Copy out the listing from the line with "Expand the Security Fabric section" to the line with "Action: click(x=224, y=74)", swapping each "icon" for "symbol" and leaving every other word as it is. Give only those lines.

Rows showing where targets appear:
▶
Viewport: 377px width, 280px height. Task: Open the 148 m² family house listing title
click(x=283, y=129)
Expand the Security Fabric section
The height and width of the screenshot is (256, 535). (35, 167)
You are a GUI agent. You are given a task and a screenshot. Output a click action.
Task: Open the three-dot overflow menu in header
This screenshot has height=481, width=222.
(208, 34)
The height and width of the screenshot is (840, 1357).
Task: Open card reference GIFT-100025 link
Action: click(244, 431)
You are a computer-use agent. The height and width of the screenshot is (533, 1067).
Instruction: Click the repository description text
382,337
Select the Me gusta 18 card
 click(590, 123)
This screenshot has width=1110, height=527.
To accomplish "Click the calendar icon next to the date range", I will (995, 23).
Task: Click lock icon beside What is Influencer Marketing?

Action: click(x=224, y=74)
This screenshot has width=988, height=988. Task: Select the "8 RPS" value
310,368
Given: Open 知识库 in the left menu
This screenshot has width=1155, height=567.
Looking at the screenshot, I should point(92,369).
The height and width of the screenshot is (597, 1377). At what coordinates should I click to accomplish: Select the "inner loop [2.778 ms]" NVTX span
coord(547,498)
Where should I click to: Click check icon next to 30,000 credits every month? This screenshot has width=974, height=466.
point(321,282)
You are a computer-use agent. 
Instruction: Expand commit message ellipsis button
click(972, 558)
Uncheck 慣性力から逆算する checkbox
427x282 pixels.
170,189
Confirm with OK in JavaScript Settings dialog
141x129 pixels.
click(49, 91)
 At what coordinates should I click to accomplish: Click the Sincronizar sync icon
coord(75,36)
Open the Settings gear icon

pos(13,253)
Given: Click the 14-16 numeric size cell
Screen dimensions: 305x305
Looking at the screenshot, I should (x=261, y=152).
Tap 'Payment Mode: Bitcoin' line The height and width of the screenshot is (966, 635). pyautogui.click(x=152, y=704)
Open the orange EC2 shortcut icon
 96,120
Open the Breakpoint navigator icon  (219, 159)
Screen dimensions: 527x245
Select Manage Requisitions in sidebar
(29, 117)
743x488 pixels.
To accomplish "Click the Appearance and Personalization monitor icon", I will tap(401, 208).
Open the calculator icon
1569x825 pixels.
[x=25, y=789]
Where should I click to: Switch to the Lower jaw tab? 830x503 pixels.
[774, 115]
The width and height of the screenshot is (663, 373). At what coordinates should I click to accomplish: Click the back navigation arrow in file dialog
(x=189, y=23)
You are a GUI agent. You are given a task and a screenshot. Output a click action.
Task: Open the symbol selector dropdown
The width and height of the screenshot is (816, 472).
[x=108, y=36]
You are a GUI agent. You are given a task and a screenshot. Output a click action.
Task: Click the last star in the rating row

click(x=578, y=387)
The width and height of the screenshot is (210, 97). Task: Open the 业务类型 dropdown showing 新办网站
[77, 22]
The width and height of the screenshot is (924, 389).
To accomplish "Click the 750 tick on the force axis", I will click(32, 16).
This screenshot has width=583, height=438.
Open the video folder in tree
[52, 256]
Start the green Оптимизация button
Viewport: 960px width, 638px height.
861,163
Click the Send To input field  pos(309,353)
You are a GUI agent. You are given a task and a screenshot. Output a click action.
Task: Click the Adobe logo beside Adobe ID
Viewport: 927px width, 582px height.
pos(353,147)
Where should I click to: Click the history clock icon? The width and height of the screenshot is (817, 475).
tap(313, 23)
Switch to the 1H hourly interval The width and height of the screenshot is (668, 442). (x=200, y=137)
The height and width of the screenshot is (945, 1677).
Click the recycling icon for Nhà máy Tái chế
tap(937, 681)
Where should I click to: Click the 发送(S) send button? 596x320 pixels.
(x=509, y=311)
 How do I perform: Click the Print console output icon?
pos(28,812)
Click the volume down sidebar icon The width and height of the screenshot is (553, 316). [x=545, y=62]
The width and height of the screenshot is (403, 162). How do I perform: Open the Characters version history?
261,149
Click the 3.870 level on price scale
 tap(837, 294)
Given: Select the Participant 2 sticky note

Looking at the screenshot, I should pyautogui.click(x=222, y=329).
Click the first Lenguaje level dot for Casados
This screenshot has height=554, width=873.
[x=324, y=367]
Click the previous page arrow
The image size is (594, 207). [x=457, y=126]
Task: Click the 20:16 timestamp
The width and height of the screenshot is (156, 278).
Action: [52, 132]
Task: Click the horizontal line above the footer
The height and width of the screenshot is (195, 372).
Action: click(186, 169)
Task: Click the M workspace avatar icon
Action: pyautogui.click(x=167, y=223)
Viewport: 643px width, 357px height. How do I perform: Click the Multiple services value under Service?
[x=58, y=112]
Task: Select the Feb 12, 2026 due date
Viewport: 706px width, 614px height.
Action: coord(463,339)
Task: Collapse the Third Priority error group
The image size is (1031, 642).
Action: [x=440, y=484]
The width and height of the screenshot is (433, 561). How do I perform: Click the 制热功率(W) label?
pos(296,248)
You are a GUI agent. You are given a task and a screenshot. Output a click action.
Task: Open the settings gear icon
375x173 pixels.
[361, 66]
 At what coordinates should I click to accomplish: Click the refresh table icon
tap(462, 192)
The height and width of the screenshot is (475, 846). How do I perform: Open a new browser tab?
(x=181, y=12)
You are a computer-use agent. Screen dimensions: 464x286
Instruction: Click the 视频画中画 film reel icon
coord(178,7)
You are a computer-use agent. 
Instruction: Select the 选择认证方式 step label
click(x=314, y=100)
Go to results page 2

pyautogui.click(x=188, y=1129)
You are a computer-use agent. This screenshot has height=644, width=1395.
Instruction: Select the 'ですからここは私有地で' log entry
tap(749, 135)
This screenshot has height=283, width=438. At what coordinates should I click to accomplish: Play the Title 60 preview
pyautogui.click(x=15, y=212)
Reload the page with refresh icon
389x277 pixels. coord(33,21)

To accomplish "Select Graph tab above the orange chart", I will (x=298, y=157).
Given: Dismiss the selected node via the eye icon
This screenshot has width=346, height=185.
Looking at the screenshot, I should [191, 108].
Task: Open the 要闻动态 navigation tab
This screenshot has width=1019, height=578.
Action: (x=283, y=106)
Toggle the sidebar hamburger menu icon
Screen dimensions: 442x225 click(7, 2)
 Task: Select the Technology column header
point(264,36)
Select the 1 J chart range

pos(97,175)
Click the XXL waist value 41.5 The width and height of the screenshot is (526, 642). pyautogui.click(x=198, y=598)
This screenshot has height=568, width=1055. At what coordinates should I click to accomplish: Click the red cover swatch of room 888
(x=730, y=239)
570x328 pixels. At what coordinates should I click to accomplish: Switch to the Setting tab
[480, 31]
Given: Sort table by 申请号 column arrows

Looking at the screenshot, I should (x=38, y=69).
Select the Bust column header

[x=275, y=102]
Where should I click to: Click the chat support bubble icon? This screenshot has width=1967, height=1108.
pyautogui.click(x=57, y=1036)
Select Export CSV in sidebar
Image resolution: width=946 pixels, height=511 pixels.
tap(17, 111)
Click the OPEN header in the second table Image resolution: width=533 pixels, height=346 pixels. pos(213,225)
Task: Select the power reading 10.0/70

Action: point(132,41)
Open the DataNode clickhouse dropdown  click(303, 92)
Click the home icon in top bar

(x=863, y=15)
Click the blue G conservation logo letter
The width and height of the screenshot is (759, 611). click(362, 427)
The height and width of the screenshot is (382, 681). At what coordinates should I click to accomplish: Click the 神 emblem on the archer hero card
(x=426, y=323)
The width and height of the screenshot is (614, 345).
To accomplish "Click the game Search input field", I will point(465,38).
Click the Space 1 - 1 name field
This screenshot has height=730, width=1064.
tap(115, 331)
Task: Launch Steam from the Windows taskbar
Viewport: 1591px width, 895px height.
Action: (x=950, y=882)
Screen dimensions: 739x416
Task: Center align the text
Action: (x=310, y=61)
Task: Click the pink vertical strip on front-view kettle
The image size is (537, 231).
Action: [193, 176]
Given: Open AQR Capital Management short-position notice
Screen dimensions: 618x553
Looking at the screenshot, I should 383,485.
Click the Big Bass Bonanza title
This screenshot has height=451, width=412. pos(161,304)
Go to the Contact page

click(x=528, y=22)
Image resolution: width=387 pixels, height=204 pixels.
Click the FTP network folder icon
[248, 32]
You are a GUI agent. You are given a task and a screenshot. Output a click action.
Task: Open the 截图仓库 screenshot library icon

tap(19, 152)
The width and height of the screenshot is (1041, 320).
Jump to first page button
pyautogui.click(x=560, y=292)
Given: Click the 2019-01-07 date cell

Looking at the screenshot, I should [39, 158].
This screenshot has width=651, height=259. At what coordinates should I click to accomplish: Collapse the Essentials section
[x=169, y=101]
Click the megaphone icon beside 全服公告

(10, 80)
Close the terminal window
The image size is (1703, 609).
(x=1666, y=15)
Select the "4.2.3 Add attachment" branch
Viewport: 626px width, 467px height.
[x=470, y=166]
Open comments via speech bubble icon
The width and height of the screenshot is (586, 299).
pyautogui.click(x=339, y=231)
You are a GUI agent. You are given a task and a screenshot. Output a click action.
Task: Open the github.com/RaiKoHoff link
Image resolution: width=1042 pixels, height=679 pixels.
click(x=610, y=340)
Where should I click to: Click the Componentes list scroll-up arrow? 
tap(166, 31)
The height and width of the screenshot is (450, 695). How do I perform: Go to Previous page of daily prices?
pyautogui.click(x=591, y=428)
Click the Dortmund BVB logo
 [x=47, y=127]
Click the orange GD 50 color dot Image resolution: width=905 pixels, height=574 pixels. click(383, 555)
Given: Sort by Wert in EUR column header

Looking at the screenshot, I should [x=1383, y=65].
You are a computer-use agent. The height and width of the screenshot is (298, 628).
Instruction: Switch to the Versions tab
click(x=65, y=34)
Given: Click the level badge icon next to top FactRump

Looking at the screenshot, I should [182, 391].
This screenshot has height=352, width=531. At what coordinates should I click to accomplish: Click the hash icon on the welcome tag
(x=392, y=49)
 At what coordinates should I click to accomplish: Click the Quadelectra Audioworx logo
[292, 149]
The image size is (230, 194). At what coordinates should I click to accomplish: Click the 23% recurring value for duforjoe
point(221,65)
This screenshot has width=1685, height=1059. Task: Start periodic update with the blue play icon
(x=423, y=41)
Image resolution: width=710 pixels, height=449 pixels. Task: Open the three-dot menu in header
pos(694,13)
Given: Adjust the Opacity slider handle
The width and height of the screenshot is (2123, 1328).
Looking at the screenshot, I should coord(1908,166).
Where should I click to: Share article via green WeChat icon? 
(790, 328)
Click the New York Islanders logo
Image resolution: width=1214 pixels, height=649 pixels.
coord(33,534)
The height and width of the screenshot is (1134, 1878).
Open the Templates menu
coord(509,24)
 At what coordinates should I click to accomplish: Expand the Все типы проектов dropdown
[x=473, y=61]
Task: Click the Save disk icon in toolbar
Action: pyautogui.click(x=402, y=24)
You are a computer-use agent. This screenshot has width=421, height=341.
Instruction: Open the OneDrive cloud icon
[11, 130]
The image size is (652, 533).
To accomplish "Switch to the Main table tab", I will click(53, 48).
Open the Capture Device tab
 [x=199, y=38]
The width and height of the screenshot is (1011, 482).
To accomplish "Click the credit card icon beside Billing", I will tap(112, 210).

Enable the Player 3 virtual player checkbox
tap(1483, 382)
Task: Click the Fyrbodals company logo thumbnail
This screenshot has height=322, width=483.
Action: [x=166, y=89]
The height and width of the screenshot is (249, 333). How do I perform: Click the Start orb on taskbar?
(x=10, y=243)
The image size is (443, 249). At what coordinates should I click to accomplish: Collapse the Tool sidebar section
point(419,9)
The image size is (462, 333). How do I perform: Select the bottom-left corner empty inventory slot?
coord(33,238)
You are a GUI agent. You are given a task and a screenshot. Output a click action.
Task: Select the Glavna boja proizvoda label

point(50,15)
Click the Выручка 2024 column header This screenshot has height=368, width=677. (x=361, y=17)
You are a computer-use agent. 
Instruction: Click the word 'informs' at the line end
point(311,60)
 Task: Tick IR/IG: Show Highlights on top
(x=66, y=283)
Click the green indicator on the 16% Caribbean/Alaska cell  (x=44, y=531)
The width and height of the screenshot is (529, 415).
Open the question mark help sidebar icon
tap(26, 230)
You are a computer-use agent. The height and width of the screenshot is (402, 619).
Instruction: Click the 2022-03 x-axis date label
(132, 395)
◀
Output of the exercise:
Expand the Security Fabric section
The height and width of the screenshot is (256, 535). (35, 167)
You are a GUI agent. You are given a task and a screenshot. Output a click action.
Task: Open the three-dot overflow menu in header
This screenshot has height=481, width=222.
(208, 34)
The height and width of the screenshot is (840, 1357).
Task: Open card reference GIFT-100025 link
Action: click(244, 431)
You are a computer-use agent. The height and width of the screenshot is (533, 1067).
Instruction: Click the repository description text
382,337
Select the Me gusta 18 card
 click(590, 123)
This screenshot has width=1110, height=527.
To accomplish "Click the calendar symbol next to the date range", I will (995, 23).
Task: Click lock symbol beside What is Influencer Marketing?

Action: click(x=224, y=74)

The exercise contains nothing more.